FRAGMENT TEKSTU:
########

Inne spotkania 1/8 LE rozpoczynające się o godzinie 21.05.
Benfica pokonała na własnym stadionie PSG 2:1. Pierwsza bramka padła już w 14 minucie. Po podaniu od Nene piłkę do bramki kieruje Luyindula. 1:0 dla PSG. Dopiero pod koniec pierwszej połowy a dokładnie w 42 minucie piłkarze Benfici doprowadzają do remisu. Po przyjęciu piłki na klatkę i strzale pod poprzeczkę wyrównanie daje Pereira. w 74 minucie sędzie tego spotkania po ewidentnym faulu w polu karnym na Savioli nie odgwizduje karnego dla gospodarzy. 81 minuta przynosi rozstrzygnięcie tego spotkania. Po wymianie kilku podań przed polek karnym piłkę ostatecznie uderza Jara i daje zwycięstwo gospodarzom.

########

(Wyodrębnione wpisy danych)

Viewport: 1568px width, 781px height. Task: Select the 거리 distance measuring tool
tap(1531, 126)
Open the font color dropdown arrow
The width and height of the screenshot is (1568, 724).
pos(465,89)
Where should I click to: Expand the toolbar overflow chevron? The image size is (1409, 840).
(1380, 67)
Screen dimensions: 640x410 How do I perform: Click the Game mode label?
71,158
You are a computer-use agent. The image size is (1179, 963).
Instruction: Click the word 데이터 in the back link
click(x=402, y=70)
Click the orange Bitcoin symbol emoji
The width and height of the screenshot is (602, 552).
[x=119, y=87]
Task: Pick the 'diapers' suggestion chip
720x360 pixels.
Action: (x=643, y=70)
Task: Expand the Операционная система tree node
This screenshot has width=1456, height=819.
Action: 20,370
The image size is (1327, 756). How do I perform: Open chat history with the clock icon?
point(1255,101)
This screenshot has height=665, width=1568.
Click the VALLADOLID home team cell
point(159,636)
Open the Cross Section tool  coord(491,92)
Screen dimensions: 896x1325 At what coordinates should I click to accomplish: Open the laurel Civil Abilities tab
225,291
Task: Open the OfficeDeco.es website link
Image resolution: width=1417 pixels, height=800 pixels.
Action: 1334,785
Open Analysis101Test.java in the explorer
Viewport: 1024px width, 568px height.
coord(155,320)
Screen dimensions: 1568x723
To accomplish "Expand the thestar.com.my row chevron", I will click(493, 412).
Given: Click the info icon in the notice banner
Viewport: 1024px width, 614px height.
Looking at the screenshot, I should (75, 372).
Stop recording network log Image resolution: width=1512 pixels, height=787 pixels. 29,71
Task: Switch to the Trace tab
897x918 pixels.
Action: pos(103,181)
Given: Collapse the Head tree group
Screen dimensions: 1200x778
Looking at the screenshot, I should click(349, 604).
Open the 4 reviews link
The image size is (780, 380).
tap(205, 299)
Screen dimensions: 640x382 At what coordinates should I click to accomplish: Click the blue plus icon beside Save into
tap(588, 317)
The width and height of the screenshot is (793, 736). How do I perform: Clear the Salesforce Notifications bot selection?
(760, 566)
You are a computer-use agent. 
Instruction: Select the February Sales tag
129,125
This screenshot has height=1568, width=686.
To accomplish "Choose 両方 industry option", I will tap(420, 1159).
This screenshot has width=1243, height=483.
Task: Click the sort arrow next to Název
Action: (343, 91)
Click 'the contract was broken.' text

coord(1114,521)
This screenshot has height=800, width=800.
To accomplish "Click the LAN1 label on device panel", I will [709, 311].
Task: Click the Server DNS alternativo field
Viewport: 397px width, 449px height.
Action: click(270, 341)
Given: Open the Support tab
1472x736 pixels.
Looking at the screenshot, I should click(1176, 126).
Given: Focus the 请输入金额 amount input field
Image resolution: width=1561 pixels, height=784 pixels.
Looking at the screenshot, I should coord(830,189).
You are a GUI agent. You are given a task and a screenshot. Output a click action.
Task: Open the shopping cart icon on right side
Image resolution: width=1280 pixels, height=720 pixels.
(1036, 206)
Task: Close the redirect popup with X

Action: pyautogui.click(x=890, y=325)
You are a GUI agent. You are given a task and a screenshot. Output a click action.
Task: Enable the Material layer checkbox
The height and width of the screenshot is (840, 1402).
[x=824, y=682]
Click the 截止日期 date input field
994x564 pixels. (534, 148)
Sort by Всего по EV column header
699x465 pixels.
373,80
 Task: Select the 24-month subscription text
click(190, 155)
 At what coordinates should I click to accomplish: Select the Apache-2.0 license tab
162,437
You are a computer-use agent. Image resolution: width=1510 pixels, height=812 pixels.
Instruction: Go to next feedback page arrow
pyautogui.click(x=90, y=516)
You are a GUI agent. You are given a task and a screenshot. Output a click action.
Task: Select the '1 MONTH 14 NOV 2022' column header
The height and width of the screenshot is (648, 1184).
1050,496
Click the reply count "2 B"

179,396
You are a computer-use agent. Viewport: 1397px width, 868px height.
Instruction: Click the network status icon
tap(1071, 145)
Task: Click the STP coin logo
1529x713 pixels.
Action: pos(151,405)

########

ZADANIA I ĆWICZENIA:
a – Odpowiedz krótko na pytania do relacji z meczu Benfiki z PSG:
(i) Kto podał piłkę przy pierwszej bramce?
(ii) W której minucie Benfica wyrównała?
(iii) Kto strzelił bramkę dającą zwycięstwo gospodarzom?
b – Oceń, czy poniższe stwierdzenia zgadzają się z relacją z meczu Benfiki z PSG. Przy każdym odpowiedz „tak” lub „nie” i przytocz rozstrzygające słowa relacji:
(i) Mecz rozegrano na stadionie PSG.
(ii) W 74 minucie sędzia podyktował rzut karny dla gospodarzy.
(iii) Pierwsza bramka padła w 14 minucie.
c – Proszę dalej pisać relację z meczu Benfiki z PSG, zaczynając po jej ostatnim zdaniu.

WYNIKI:
a –
(i) Nene.
(ii) W 42 minucie.
(iii) Jara.

b –
(i) Nie: „Benfica pokonała na własnym stadionie PSG 2:1.”
(ii) Nie: „nie odgwizduje karnego dla gospodarzy”.
(iii) Tak: „Pierwsza bramka padła już w 14 minucie.”

c –
W kolejnym spotkaniu piłkarze Twente pokonują a swoim terenie graczy Zenitu 3:0. W szóstej minucie po spalonym nie zostaje uznana bramka dla Zenitu. Za to w 25 po strzale głową z około sześciu metrów piłkę do bramki Zenitu pakuje De Jong. Jeden z braci nie mógł się wstrzelić w meczu Ajaxu, za to drugi nie ma z tym problemów. Na następną bramkę dla gospodarzy przyszło Nam czekać do 56 minuty. Piłka po strzale lewą nogą i odbiciu się od obrońcy Zenitu ląduje w bramce przyjezdnych. Tym razem na listę wpisuje się Landzaat. Trzecia bramka dla gospodarzy padła już w doliczonym czasie gry. W 92 minucie z lewej strony pięknie dośrodkowuje Janssen i po raz drugi celnym strzałem głową w tym meczu wynik ustala De Jong.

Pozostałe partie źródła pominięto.